Fast forward almost another year to another hot and humid night, (And rainy….and tornadic…. and muddy), I was not nervous, just glad the wedding was nearly over. I thought about each vow before I said them. I was in this for the long haul, because I loved you, and knew you loved me. But looking back, I was wrong.

I thought what I felt then was love. I loved being with you, I trusted you, I knew I wanted to be with you forever, but compared to now; It was nothing. In the last five years I have learned what love is. You have taught me love is having you help me with my statistics course. Love is driving me to job interviews, in towns we knew nothing about. Love is looking me in the eyes and calming a panic attack better than any SSRI. Love is trusting my gut feelings. Love is laying the flooring I wanted piece-by-piece. Love is getting me Frosted Flakes in the middle of the night. Love is holding my hands and crying during The Son’s birth. Love is letting me sleep in Saturday mornings, even though you got up with the baby three times the night before. Love is holding my hand while we pray. Love is fifty-hour work weeks so I can stay home, going to school, doing homework, housework, and church work, and still making time to go on picnics with your family. Love is the time in the early morning before the alarm goes off, when it is just us, not quite awake, not quite asleep, when I thank God for showing me this kind of love. I love you, and hope to one day be able to show you the way you show me daily.

Happy Anniversary.

The Wife


6 Responses to “Dear Husband: Wooden Anniversary”

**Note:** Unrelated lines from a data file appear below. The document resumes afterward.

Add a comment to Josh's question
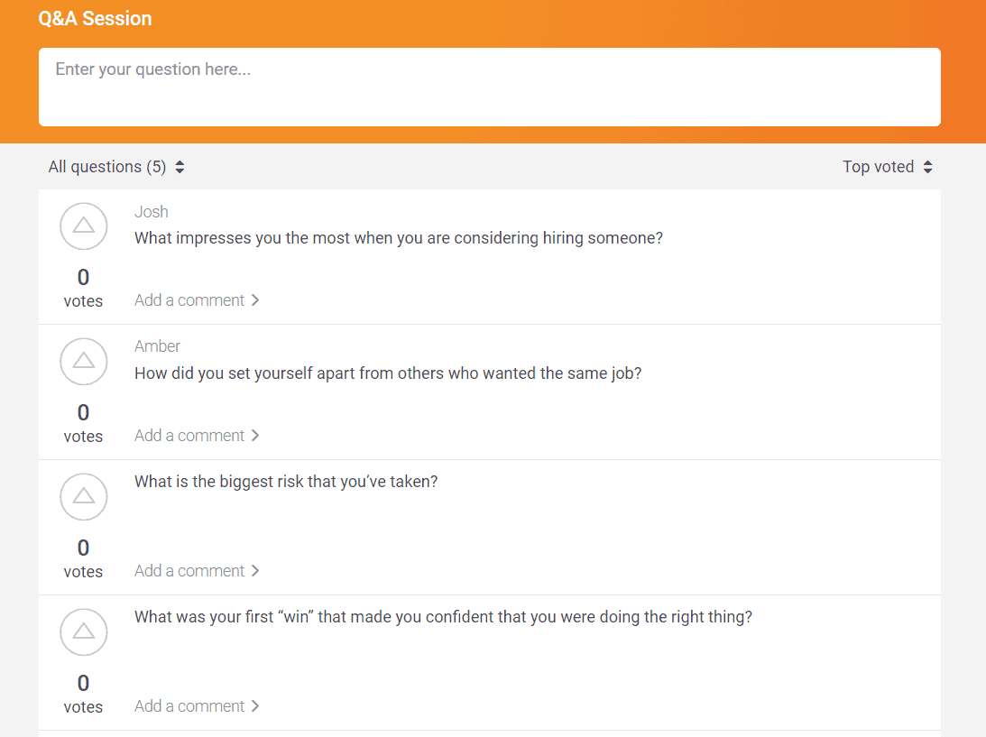This screenshot has width=986, height=737. point(189,299)
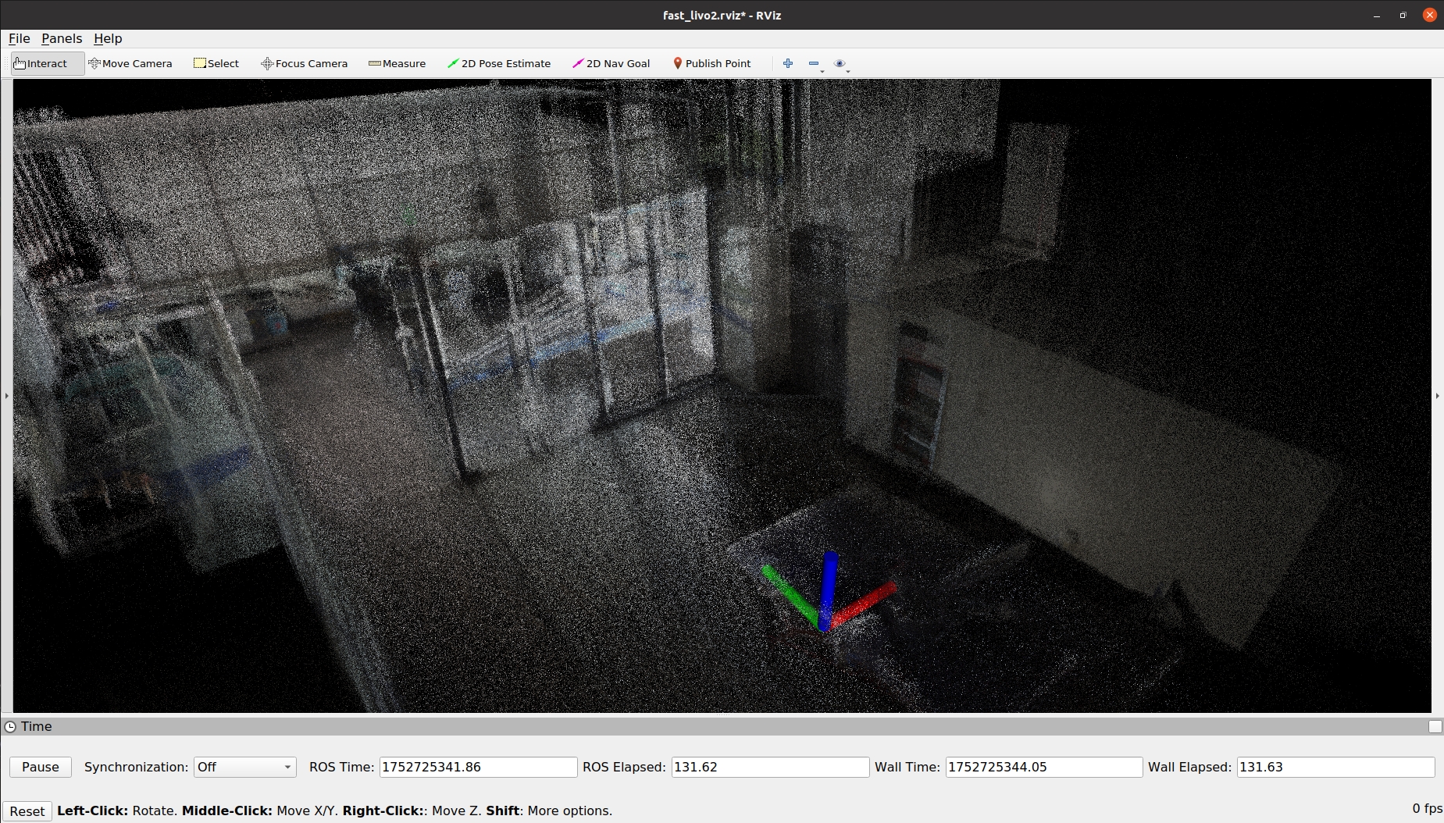This screenshot has height=823, width=1444.
Task: Activate 2D Pose Estimate tool
Action: tap(498, 64)
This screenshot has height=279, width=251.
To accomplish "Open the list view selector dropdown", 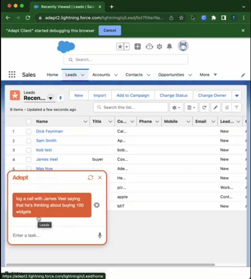I will click(50, 98).
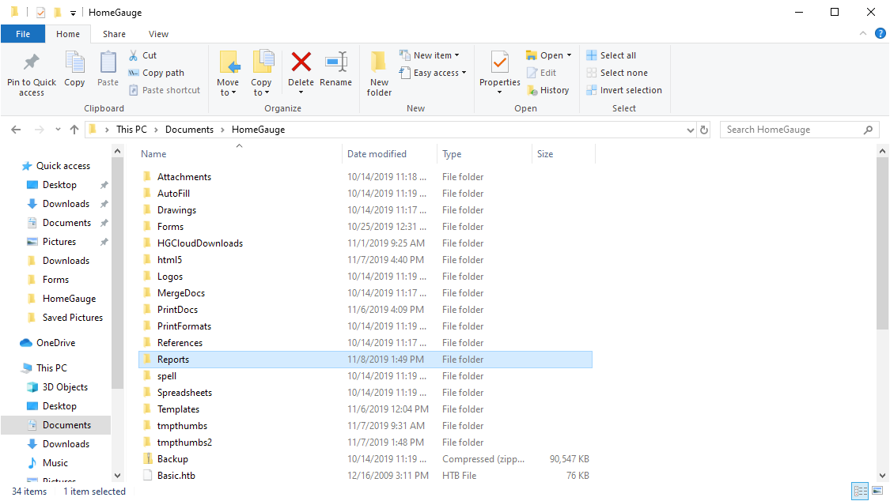
Task: Click the Rename icon in ribbon
Action: [x=336, y=62]
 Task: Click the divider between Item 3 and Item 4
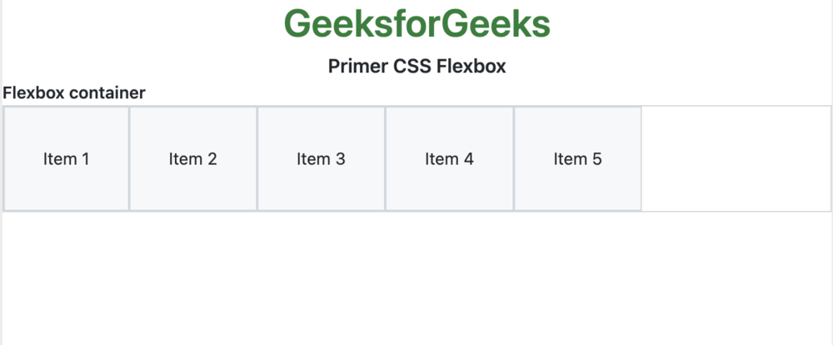pyautogui.click(x=385, y=158)
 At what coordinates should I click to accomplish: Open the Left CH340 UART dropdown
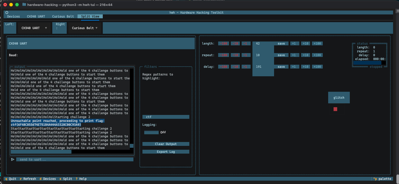point(34,28)
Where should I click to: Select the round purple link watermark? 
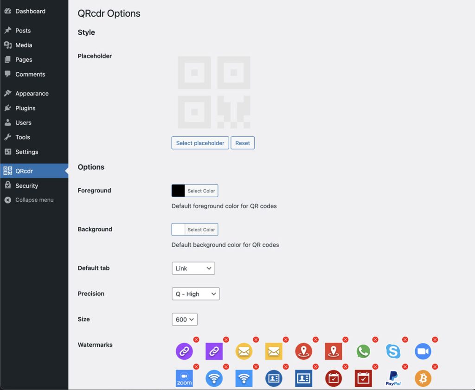pyautogui.click(x=184, y=352)
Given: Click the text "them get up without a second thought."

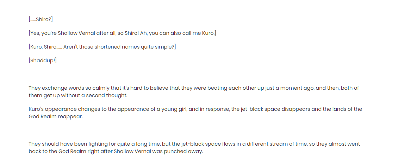Looking at the screenshot, I should tap(78, 96).
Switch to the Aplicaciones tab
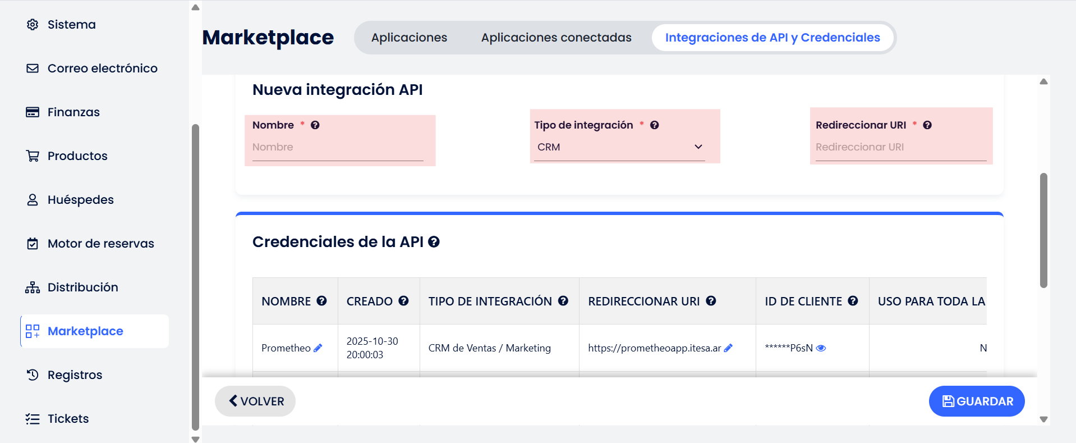The width and height of the screenshot is (1076, 443). (x=409, y=38)
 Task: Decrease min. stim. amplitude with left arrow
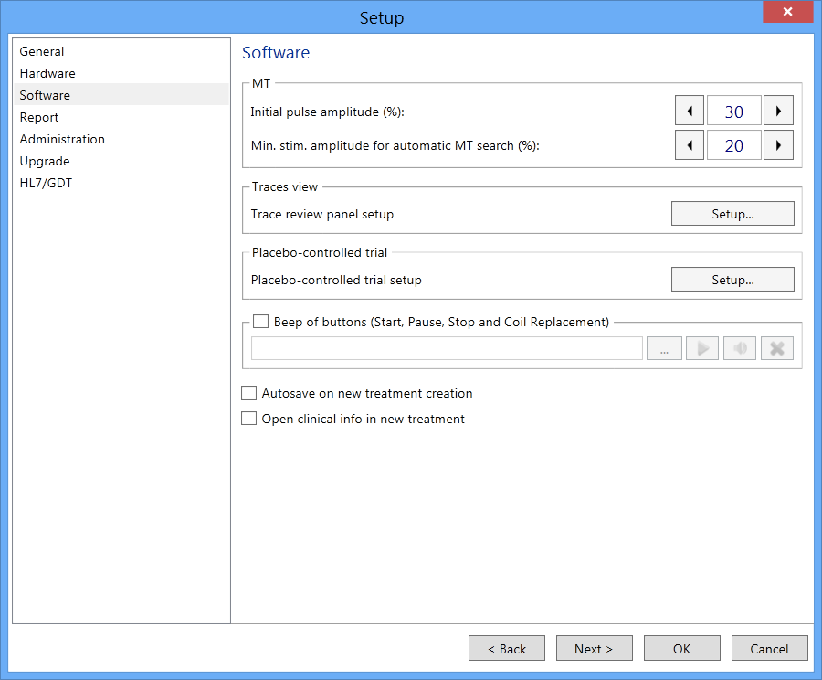click(x=690, y=145)
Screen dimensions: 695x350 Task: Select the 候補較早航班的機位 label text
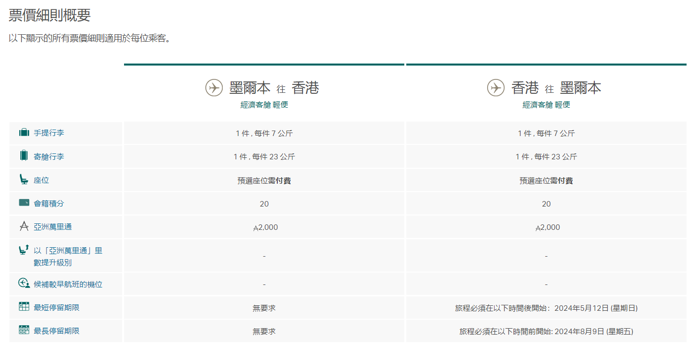pos(68,284)
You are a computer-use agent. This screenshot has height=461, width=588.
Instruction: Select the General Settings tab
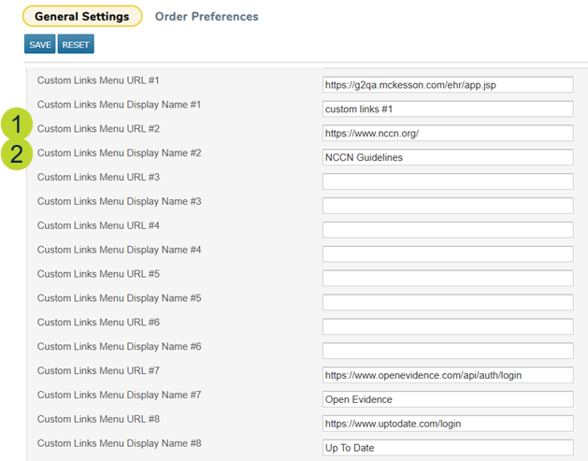(82, 17)
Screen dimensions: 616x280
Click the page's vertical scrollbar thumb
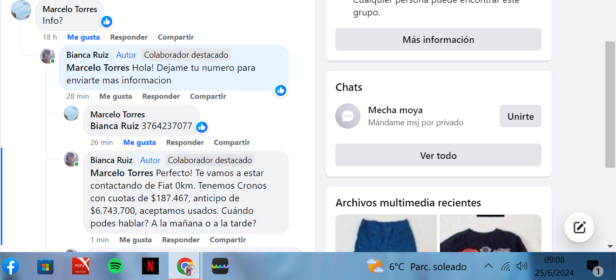(x=610, y=104)
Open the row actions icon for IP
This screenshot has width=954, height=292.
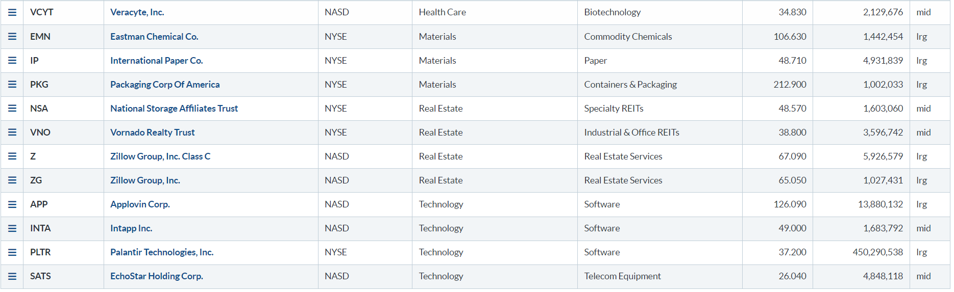click(x=12, y=61)
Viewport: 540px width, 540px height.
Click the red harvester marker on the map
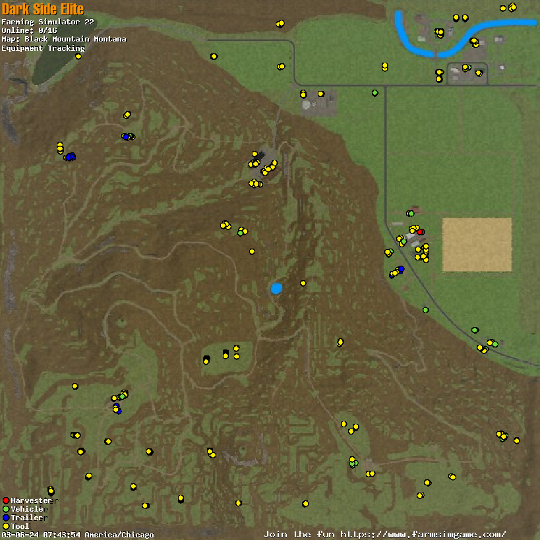[420, 231]
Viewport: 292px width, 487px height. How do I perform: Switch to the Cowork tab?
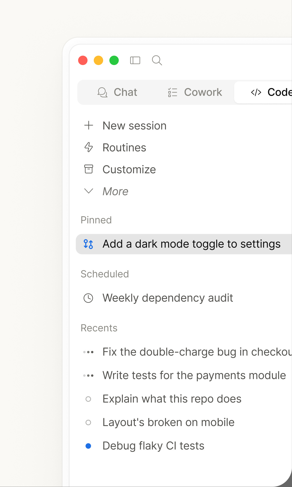195,92
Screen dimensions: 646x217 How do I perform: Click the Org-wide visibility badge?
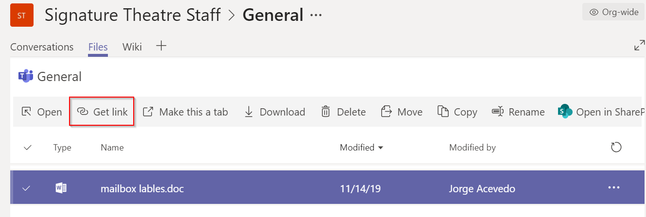(x=613, y=12)
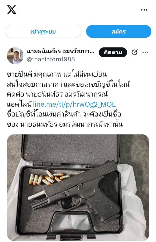Open the line.me/ti/p/hrwOg2_MQE link
This screenshot has height=242, width=156.
(x=74, y=104)
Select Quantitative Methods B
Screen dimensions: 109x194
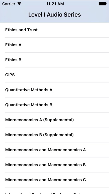[55, 105]
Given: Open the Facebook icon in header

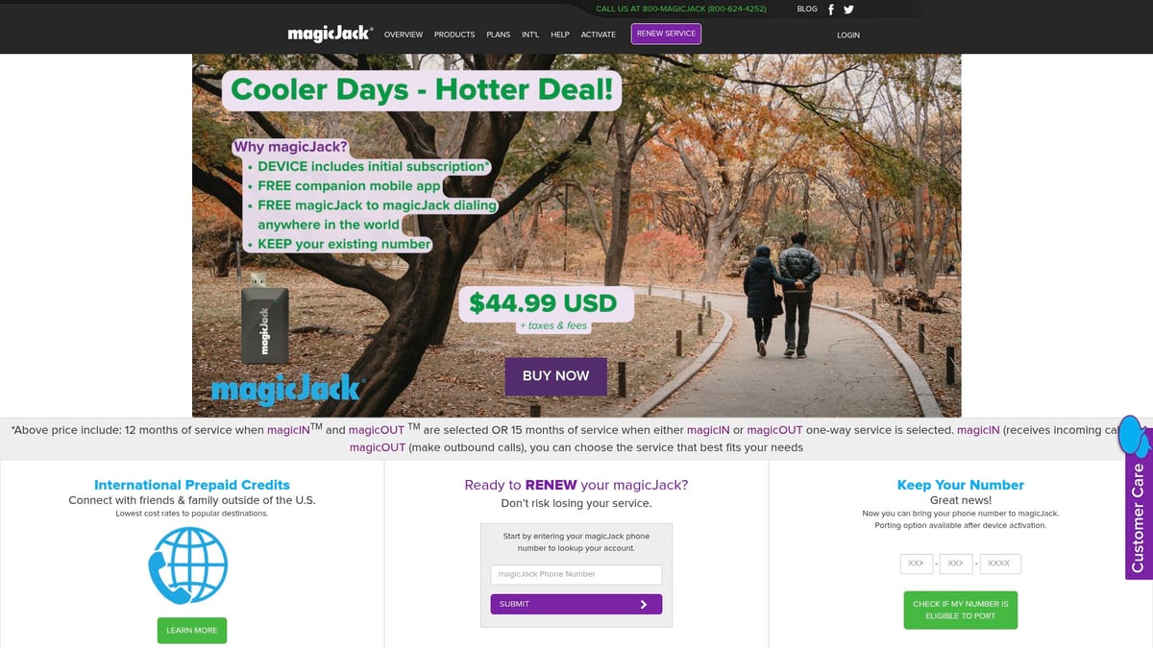Looking at the screenshot, I should (831, 10).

  1. TheHusband on May 24, 2008 5:36 pm

    Alas, If only I had the gift of eloquence that my wonderful wife seems to have been given. I’ve never been able to put into words how I feel, but I am truly blessed to know that my actions show how much I love this beautiful woman.

    I find myself thanking God when I think about what seemed to be a chance meeting….I am so glad that it wasn’t chance.

    I love you

  2. ShoeShe on May 24, 2008 10:11 pm

    Happy Anniversary from the Cake-eater (if you don’t remember, watch the reception video)…a.k.a. ShoeShe.

  3. Cat on May 25, 2008 11:17 am

    Happy Anniversary from the other Cake-eater. I blame it on the wine that was flowing freely and the exhaustion of the week. You are a great couple. may God continue to bless you!

  4. ShoeShe on May 25, 2008 10:48 pm

    Yeah. Wine. Good excuse.

  5. grammy on May 25, 2008 11:08 pm

    Happy anniversary! We love you both and love all our memories of the wedding.

  6. MMIL on May 26, 2008 5:44 pm

    To MySon (aka: TheHusband): Of course it wasn’t a chance meeting with HeyYou! Why else would I have dragged you to Jonesboro to apartment-shop, basically kicking you out of your parents’ house (or so you say). God’s will was being played out for your life…a culmination of all those years that I prayed for your future wife and God’s love and protection for her were finally coming together.

    I’m just go grateful that you two not only allowed God to have you meet, but that you listened to your heart’s message as you found yourselves in each other’s heart. FFIL and I are so happy to know that you are happy and that your happiness spills bounteously daily onto our darling grandson. May you always love and be loved as you are now.